Problem statement
Check every line of the records below for the string "computer" and copy the ones that have it.

Available data

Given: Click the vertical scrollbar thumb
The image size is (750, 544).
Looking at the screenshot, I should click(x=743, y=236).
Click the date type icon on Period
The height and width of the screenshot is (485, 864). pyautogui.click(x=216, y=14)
---
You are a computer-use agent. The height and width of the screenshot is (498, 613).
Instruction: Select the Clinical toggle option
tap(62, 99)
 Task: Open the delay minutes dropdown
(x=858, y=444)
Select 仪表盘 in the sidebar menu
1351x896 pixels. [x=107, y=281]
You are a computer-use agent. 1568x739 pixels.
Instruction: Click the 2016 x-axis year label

Solution below
You are a computer-use agent. The height and width of the screenshot is (498, 613).
You are a computer-use agent. 1568x739 pixels.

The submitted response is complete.